_GIVEN PASSAGE_
>> Start

On 5/28/2015 7:34 PM, Jonathan Wilkes wrote:
On 05/26/2015 09:13 PM, Mike Ingle wrote:
I tried out Bitmessage and it did not seem to deliver without the
sender and recipient online. It's supposed to, it just didn't.
Waiting for key exchange.
Any response from the devs/forum when you reported the bug?
I would have had to do a lot more troubleshooting before I went and
complained about a bug. I was just testing it out between a couple of
VMs to understand how it works and feels, because I am working with
secure mail protocols and want to understand the existing ones. It
worked fine with both of them up simultaneously.
It's also a bandwidth pig due to its broadcast nature.
For those unfamiliar with Bitmessage, it is designed so that everyone
receives everything.
Within a two-day buffer, at least according to the white paper.
Why does it broadcast in this manner? Imagine that you wish to read
blog entries
of your 10 favorite bloggers, but you're afraid because 2 of the
bloggers may be
considered dangerous by your favorite state-sponsored spy agency.
Let's suppose you can choose one of the following methods to read
these blogs:
a) read the blogs as web pages, accessing them through Tor
b) read the blogs by subscribing to Bitmessage mailing lists
If you choose Tor and the spy agency has a _full_ view of the network
traffic, then they
can violate your reading privacy. They could-- for example-- record
you as a reader
of the 2 "dangerous" blogs, distinct from users who, say, only read
the 8 "harmless"

>> End

_ENTRIES PROVIDED_
>> Start

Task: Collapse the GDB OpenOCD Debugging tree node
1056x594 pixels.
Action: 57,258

>> End
>> Start

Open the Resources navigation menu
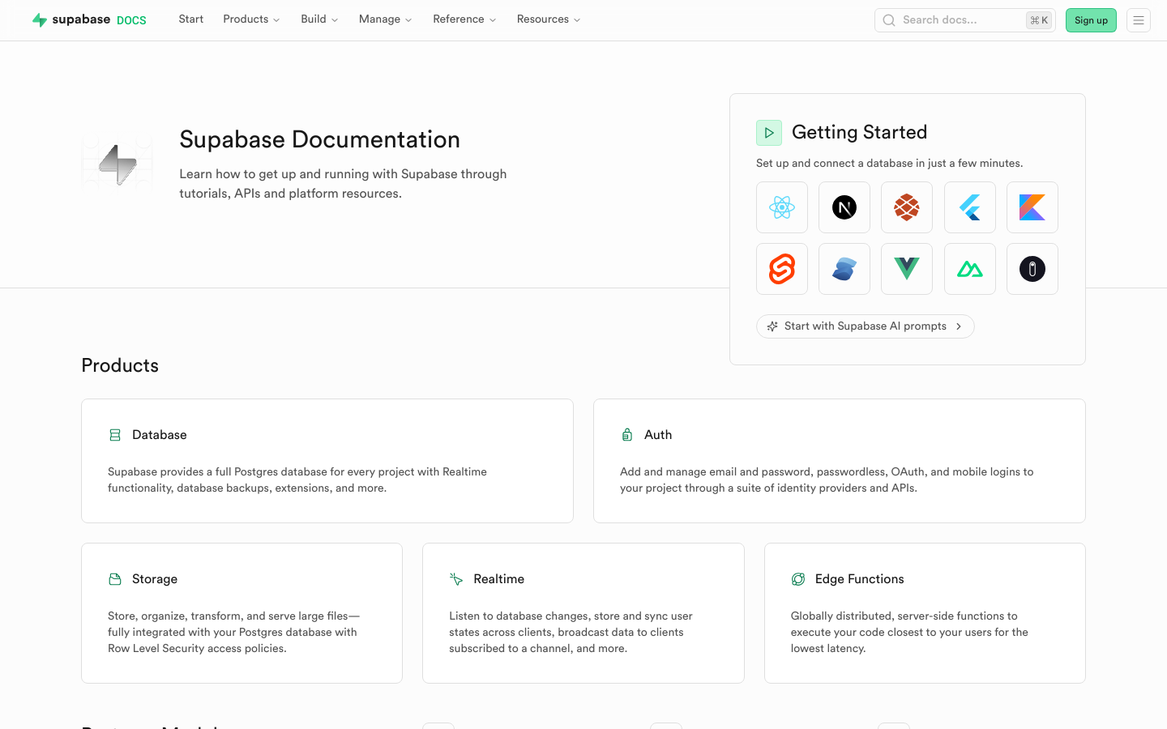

>> End

_WRITTEN TASKS_
a - Decide whether each statement agrees with the Bitmessage thread, answering yes or no and quoting the words that settle it: (i) Bitmessage worked when both test machines were running at once; (ii) Bitmessage is described as light on bandwidth; (iii) a two-day buffer is attributed to the white paper.
b - List every number of bloggers or blogs that the Bitmessage thread gives, with what each one counts.
The data above comes from a separate source and has no connection to the Bitmessage thread.

_TASK RESPONSES_
a -
(i) Yes: "worked fine with both of them up simultaneously."
(ii) No: "It's also a bandwidth pig due to its broadcast nature."
(iii) Yes: "Within a two-day buffer, at least according to the white paper."

b -
- 10: favorite bloggers
- 2: bloggers or blogs that may be considered dangerous
- 8: "harmless" blogs